#### EXERCISE INPUTS

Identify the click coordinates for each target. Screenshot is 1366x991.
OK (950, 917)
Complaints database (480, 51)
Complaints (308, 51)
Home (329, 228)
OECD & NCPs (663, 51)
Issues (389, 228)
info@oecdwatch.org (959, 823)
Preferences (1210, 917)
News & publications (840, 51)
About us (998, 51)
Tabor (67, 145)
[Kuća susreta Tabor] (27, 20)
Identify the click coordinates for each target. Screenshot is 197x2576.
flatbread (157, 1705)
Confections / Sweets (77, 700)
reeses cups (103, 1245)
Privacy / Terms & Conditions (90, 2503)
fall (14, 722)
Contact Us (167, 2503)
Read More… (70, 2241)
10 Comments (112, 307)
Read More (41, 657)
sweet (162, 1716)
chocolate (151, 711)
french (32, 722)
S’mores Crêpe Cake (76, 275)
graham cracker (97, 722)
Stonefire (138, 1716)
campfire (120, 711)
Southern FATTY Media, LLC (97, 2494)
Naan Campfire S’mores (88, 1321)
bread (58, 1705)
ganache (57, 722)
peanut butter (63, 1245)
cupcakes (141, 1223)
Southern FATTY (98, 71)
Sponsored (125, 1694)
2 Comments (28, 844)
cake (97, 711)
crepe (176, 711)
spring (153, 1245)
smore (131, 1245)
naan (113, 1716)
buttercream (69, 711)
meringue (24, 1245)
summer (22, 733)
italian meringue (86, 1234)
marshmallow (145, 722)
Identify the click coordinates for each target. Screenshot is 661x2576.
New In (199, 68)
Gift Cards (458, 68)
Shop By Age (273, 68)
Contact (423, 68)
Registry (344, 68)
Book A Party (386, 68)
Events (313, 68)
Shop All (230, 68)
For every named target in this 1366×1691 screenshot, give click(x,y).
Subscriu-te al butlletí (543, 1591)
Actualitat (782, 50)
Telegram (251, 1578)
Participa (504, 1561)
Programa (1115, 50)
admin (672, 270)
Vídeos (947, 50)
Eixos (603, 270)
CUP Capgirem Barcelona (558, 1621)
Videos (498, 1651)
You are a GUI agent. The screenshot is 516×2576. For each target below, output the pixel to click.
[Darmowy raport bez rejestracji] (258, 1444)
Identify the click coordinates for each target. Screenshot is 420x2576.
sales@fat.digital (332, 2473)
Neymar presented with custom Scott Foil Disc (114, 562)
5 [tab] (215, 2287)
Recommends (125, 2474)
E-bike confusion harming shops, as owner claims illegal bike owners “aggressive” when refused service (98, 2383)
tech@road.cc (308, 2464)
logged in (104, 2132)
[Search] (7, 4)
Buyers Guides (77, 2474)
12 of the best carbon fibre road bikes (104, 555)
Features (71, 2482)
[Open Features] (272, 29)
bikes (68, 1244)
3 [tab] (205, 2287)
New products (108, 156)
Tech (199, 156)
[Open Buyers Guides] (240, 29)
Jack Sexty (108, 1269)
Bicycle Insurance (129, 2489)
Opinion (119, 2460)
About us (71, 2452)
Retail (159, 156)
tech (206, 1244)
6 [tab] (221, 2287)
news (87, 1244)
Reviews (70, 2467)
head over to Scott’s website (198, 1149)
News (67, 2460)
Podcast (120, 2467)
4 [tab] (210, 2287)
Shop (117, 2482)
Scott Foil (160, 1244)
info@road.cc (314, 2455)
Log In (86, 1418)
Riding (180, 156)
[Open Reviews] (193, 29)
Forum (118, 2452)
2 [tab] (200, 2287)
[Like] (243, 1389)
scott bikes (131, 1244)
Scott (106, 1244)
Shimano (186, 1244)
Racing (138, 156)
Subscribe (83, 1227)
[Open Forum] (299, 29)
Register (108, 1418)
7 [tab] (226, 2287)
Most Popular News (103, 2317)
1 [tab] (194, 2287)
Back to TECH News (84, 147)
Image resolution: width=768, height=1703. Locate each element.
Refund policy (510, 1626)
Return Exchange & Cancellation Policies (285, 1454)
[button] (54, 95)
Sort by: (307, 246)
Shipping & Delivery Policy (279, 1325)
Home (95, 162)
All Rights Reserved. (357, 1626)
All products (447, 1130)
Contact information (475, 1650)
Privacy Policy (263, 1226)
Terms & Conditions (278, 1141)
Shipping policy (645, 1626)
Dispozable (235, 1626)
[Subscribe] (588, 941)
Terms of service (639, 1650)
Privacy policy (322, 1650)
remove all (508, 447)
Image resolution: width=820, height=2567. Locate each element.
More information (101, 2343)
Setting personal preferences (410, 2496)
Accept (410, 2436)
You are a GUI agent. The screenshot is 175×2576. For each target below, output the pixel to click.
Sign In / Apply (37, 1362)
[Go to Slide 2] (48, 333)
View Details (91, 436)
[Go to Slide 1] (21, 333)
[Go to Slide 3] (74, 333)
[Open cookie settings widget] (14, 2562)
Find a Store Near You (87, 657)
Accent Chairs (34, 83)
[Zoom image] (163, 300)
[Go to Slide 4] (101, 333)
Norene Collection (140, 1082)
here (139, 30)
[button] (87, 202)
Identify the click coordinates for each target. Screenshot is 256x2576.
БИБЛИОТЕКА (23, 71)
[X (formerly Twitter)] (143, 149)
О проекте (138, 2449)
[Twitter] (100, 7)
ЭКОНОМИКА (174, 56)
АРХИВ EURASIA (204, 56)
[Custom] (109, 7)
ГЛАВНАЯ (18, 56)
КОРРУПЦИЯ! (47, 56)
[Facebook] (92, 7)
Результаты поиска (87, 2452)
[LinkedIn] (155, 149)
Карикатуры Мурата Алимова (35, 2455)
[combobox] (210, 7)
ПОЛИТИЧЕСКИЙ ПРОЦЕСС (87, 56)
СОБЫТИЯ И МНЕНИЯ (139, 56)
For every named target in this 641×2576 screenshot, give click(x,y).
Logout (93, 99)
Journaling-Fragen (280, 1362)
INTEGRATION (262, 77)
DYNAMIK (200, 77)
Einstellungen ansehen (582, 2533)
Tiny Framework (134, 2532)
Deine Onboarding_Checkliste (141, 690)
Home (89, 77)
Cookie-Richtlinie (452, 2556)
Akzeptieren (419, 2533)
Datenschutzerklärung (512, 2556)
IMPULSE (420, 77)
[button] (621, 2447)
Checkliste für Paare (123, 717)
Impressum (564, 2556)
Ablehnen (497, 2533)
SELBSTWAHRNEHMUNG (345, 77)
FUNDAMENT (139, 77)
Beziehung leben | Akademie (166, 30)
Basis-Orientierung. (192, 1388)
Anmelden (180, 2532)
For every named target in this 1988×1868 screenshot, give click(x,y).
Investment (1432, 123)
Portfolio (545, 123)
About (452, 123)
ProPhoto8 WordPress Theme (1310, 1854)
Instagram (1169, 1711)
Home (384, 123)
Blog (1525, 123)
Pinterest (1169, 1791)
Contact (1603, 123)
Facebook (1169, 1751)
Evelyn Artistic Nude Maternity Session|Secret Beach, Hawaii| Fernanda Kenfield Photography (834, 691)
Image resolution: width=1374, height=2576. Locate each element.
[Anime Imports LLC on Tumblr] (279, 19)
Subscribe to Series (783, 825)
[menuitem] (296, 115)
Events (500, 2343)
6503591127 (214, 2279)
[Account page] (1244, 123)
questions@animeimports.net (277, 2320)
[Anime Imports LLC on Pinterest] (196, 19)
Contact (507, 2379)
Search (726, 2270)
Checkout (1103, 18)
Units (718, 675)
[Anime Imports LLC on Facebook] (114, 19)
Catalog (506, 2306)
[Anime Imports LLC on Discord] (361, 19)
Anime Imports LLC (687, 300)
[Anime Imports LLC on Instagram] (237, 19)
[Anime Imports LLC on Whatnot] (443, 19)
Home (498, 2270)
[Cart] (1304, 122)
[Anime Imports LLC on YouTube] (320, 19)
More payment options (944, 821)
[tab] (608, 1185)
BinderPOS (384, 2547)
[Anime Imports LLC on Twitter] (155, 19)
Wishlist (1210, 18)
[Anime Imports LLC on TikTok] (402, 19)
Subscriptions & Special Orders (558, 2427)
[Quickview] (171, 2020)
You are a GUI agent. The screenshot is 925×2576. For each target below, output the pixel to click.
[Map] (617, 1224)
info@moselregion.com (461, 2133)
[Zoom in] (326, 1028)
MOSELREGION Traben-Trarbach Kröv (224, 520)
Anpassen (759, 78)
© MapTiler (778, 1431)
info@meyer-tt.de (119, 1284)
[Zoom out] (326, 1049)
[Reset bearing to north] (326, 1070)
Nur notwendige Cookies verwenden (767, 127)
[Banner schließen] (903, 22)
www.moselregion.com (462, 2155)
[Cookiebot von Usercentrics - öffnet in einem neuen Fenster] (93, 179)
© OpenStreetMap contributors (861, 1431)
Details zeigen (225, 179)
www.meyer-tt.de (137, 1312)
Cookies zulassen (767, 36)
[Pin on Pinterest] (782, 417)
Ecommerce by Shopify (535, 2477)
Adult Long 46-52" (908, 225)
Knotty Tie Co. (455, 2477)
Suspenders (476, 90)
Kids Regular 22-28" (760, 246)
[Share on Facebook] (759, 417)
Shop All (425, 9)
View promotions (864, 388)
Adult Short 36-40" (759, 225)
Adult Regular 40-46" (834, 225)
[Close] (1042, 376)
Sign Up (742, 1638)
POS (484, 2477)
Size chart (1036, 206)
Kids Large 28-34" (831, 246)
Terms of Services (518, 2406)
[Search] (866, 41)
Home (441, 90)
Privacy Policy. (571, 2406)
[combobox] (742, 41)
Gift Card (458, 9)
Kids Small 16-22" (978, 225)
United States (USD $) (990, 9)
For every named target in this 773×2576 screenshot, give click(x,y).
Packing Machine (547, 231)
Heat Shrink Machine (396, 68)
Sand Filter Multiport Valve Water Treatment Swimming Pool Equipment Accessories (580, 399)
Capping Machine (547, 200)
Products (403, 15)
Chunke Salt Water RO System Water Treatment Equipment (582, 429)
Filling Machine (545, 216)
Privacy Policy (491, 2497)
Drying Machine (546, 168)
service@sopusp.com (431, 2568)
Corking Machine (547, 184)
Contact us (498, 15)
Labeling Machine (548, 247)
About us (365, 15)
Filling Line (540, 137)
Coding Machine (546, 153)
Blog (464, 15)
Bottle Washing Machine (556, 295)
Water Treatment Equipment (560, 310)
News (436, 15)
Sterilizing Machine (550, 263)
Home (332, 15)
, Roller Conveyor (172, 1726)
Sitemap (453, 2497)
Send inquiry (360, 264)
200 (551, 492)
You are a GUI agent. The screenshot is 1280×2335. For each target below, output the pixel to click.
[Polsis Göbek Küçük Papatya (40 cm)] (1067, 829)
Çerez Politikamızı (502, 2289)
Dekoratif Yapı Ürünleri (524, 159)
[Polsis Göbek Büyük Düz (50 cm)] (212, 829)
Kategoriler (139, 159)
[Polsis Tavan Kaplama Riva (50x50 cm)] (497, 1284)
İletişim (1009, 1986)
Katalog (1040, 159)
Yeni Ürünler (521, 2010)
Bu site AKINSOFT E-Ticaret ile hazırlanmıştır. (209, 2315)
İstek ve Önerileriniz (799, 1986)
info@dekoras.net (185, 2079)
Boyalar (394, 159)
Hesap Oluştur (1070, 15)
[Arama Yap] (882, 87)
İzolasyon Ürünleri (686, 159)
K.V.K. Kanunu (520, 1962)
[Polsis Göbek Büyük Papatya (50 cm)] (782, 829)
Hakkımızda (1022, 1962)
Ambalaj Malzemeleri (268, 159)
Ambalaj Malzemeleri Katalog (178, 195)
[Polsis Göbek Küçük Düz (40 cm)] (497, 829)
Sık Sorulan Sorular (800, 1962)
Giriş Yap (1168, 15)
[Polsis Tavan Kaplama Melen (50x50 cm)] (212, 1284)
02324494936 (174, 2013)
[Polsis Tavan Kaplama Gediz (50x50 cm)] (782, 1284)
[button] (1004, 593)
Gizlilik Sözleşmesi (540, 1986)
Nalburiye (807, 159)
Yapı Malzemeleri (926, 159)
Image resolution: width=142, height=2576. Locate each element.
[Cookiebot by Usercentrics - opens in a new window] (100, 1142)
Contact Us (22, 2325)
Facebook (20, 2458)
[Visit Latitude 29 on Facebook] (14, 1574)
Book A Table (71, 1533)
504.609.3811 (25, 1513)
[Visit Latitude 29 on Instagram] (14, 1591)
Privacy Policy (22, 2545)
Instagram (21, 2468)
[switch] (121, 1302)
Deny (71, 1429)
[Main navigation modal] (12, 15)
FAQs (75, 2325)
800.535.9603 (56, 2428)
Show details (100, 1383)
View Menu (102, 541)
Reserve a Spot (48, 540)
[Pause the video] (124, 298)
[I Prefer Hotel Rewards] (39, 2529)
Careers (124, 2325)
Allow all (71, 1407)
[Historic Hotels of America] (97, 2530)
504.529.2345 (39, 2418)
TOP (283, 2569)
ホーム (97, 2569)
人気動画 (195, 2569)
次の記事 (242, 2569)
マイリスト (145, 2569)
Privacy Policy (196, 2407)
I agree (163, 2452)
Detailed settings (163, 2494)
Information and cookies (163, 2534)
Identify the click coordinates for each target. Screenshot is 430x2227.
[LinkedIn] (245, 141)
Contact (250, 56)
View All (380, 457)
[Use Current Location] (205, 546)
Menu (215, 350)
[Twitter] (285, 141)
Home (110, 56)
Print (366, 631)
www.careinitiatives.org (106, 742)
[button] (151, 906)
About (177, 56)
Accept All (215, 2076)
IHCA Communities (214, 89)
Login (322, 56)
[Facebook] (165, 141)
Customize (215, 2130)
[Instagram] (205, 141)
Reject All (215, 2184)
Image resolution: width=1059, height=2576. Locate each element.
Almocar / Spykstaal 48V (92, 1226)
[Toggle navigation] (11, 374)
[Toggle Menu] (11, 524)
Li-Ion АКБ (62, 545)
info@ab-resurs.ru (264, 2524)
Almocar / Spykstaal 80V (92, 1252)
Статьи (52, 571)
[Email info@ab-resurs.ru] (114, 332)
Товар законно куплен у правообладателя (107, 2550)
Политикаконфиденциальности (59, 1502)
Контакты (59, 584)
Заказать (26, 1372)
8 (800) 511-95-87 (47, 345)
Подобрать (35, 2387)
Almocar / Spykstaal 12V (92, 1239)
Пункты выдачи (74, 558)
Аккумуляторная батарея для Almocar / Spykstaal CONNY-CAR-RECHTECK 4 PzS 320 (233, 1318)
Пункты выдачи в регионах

########

- TASK STATEMENT
Among the lines above, repeat exactly those from the line with "ПОЛИТИЧЕСКИЙ ПРОЦЕСС (87, 56)" to the line with "Facebook (1169, 1751)", counting both ends.

- RESPONSE AREA
ПОЛИТИЧЕСКИЙ ПРОЦЕСС (87, 56)
СОБЫТИЯ И МНЕНИЯ (139, 56)
For every named target in this 641×2576 screenshot, give click(x,y).
Logout (93, 99)
Journaling-Fragen (280, 1362)
INTEGRATION (262, 77)
DYNAMIK (200, 77)
Einstellungen ansehen (582, 2533)
Tiny Framework (134, 2532)
Deine Onboarding_Checkliste (141, 690)
Home (89, 77)
Cookie-Richtlinie (452, 2556)
Akzeptieren (419, 2533)
Datenschutzerklärung (512, 2556)
IMPULSE (420, 77)
[button] (621, 2447)
Checkliste für Paare (123, 717)
Impressum (564, 2556)
Ablehnen (497, 2533)
SELBSTWAHRNEHMUNG (345, 77)
FUNDAMENT (139, 77)
Beziehung leben | Akademie (166, 30)
Basis-Orientierung. (192, 1388)
Anmelden (180, 2532)
For every named target in this 1988×1868 screenshot, give click(x,y).
Investment (1432, 123)
Portfolio (545, 123)
About (452, 123)
ProPhoto8 WordPress Theme (1310, 1854)
Instagram (1169, 1711)
Home (384, 123)
Blog (1525, 123)
Pinterest (1169, 1791)
Contact (1603, 123)
Facebook (1169, 1751)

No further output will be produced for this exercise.